>>>>

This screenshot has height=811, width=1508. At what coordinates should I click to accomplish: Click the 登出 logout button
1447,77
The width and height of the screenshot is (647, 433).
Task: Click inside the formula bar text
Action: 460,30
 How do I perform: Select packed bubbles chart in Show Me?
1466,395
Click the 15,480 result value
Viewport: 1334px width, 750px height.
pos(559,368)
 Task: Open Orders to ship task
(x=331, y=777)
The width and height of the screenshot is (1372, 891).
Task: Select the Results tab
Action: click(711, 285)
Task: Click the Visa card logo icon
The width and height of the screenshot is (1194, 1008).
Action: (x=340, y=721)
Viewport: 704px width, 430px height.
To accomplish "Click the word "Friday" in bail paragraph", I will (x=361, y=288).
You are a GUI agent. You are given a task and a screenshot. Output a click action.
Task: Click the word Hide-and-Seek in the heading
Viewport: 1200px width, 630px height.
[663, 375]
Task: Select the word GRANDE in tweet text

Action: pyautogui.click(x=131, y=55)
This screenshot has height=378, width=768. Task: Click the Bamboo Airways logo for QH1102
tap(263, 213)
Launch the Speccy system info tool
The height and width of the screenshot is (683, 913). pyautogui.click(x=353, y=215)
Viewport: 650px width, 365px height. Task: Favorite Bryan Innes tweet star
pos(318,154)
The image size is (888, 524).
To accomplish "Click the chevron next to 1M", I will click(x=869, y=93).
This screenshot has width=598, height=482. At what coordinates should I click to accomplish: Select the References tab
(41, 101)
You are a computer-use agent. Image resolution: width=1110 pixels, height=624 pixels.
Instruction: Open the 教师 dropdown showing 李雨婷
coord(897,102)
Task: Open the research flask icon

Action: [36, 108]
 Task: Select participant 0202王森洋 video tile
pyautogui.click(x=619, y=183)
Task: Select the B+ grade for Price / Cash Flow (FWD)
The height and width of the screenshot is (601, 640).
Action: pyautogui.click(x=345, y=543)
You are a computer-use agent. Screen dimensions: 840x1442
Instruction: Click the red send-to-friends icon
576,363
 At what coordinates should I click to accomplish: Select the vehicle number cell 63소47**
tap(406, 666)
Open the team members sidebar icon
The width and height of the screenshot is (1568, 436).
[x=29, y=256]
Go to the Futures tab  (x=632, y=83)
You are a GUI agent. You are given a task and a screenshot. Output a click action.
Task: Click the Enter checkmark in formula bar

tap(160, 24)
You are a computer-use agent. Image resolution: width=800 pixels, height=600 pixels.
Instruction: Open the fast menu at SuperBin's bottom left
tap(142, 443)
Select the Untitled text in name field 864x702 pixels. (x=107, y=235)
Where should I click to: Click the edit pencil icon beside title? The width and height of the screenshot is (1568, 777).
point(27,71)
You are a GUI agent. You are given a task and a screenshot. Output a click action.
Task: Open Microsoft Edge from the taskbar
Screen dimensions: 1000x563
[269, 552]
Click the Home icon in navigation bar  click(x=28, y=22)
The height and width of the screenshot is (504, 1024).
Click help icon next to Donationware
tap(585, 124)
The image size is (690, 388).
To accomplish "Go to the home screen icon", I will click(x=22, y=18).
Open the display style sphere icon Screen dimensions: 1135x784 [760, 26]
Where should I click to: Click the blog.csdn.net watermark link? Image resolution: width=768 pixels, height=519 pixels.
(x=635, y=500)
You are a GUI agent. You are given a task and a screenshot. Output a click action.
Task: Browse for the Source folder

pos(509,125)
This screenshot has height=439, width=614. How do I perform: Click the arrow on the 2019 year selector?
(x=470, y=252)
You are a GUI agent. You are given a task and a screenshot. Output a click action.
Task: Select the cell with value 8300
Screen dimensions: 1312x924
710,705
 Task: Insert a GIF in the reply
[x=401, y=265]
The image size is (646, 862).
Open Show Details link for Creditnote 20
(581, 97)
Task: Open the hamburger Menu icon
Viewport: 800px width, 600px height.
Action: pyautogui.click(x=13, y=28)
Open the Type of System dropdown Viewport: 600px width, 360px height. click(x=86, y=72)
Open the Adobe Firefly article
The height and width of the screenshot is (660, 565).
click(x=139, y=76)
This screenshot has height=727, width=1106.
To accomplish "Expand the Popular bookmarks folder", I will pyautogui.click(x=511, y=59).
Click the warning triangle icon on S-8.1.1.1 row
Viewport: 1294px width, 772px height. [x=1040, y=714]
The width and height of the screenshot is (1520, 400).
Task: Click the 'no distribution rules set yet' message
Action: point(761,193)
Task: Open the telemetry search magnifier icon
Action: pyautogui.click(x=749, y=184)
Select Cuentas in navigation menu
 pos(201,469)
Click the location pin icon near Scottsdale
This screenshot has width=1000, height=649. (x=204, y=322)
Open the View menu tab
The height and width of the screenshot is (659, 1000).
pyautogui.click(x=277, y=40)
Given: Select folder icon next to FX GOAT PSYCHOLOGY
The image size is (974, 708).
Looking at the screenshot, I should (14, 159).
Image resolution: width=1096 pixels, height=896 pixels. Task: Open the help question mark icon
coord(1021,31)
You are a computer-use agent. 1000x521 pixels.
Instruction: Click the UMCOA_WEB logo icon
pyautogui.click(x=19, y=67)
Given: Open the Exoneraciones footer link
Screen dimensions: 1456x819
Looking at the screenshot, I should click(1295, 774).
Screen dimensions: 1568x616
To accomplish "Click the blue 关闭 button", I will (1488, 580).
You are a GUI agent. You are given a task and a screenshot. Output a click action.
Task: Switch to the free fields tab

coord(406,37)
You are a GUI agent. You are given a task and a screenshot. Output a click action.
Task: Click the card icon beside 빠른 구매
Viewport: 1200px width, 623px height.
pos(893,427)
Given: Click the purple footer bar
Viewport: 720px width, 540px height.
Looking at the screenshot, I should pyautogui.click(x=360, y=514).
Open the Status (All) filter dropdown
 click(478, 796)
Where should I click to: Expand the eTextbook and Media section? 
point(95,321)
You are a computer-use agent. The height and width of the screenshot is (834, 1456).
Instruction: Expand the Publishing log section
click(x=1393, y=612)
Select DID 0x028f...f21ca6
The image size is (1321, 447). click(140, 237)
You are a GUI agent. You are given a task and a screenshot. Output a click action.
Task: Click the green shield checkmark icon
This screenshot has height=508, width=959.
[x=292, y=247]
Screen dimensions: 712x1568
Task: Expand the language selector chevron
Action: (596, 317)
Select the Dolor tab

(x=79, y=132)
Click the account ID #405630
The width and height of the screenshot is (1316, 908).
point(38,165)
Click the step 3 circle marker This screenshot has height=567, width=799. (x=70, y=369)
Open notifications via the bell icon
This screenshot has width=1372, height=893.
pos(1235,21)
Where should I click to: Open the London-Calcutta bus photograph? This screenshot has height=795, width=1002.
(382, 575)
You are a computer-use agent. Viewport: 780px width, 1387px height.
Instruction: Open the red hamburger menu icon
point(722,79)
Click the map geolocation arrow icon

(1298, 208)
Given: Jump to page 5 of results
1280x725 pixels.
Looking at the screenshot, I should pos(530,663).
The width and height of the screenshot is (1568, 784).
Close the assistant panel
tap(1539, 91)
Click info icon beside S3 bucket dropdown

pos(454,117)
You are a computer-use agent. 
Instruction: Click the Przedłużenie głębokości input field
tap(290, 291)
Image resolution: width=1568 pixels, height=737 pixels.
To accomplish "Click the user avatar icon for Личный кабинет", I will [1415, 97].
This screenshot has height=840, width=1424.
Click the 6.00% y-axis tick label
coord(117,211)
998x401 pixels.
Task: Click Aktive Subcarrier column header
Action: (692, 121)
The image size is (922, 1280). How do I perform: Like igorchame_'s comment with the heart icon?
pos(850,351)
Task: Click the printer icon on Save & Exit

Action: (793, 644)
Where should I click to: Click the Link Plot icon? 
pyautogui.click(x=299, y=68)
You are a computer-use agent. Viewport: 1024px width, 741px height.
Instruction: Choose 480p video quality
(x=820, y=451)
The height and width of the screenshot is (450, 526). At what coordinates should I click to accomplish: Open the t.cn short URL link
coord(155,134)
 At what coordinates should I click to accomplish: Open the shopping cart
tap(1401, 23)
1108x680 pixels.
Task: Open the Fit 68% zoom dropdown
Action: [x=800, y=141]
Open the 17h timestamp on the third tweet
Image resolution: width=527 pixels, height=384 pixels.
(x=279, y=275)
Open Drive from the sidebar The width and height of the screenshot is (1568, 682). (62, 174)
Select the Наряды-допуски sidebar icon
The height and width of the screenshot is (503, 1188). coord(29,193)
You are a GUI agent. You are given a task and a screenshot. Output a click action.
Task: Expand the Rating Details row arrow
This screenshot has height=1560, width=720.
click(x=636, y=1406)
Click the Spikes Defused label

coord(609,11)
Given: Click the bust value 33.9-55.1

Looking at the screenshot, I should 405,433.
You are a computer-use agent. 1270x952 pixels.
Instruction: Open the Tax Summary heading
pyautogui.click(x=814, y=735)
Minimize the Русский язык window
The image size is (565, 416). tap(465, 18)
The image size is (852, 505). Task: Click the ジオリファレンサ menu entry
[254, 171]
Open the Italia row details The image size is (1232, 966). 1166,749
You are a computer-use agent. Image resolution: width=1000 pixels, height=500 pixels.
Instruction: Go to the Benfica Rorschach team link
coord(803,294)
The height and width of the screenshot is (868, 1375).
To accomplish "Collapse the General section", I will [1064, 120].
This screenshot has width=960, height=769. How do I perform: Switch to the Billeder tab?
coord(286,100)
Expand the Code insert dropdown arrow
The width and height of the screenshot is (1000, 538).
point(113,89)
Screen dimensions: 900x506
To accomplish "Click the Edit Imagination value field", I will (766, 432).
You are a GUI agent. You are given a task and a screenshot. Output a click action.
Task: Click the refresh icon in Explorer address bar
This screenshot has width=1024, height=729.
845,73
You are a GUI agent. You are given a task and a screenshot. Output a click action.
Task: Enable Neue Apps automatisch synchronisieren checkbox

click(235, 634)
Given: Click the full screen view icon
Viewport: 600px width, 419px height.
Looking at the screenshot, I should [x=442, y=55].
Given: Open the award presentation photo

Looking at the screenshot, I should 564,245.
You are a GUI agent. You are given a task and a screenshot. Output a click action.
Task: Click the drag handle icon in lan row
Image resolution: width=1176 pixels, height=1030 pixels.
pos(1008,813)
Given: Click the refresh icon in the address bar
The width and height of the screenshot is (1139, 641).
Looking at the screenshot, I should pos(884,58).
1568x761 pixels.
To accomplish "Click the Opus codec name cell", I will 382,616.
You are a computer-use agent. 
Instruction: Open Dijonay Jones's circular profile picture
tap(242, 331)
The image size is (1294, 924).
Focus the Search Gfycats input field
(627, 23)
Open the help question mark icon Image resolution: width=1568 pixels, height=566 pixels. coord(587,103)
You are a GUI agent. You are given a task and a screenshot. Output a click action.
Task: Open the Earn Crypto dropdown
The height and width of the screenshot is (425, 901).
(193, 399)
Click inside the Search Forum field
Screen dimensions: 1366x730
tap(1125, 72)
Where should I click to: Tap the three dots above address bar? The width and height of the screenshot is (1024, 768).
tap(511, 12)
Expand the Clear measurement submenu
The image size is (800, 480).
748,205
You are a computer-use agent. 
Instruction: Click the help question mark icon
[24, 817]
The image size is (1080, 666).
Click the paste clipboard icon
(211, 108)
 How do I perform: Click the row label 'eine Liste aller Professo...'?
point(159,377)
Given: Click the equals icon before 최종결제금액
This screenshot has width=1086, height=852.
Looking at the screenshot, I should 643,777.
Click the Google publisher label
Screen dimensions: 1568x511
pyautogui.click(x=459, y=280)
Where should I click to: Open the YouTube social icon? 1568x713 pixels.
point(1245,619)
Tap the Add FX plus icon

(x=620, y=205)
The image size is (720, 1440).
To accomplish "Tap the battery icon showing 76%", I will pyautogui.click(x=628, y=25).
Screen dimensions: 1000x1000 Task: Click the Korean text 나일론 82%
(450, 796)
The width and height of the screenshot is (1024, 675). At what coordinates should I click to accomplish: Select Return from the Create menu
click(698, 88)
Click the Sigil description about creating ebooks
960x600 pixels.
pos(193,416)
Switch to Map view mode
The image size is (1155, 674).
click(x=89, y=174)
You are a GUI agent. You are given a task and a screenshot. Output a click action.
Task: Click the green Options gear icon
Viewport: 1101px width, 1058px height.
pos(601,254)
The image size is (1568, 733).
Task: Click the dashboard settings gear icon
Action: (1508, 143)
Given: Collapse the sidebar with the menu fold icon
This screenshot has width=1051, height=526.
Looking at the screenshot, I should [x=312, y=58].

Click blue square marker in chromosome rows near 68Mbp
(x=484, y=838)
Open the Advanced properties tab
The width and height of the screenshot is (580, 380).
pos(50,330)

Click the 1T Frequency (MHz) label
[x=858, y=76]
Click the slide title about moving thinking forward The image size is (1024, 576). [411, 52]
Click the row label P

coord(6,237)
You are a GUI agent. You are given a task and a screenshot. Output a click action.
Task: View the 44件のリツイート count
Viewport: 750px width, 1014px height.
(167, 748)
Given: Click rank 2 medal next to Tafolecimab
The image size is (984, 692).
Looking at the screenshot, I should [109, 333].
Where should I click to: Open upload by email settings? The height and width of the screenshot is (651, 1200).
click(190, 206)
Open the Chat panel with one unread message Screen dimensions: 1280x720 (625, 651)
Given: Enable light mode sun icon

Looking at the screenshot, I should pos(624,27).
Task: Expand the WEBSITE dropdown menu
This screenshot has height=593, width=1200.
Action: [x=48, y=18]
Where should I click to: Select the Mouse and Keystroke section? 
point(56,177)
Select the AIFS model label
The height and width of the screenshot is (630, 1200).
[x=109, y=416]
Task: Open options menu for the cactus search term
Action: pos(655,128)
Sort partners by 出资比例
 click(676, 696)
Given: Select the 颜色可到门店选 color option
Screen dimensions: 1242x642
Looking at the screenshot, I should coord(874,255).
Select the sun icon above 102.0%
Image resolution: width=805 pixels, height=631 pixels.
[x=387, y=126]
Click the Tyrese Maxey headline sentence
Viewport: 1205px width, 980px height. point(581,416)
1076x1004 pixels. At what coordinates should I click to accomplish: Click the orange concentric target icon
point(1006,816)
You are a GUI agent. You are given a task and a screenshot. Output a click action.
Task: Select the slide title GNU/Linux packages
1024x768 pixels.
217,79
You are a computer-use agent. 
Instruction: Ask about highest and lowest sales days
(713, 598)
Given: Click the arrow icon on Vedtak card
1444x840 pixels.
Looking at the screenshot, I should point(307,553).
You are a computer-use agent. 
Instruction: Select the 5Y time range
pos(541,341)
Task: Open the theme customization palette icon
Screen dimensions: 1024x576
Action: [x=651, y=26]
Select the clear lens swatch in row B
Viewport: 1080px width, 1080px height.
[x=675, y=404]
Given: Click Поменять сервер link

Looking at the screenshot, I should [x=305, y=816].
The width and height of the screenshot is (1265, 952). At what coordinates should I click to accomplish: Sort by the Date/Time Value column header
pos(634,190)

<<<<

In the listing above, find the line with "Task: Click the Enter" and the line with "Select the Untitled", then print exactly those two lines and every line between them, and nothing more.

## Task answer
Task: Click the Enter checkmark in formula bar

tap(160, 24)
You are a computer-use agent. Image resolution: width=800 pixels, height=600 pixels.
Instruction: Open the fast menu at SuperBin's bottom left
tap(142, 443)
Select the Untitled text in name field 864x702 pixels. (x=107, y=235)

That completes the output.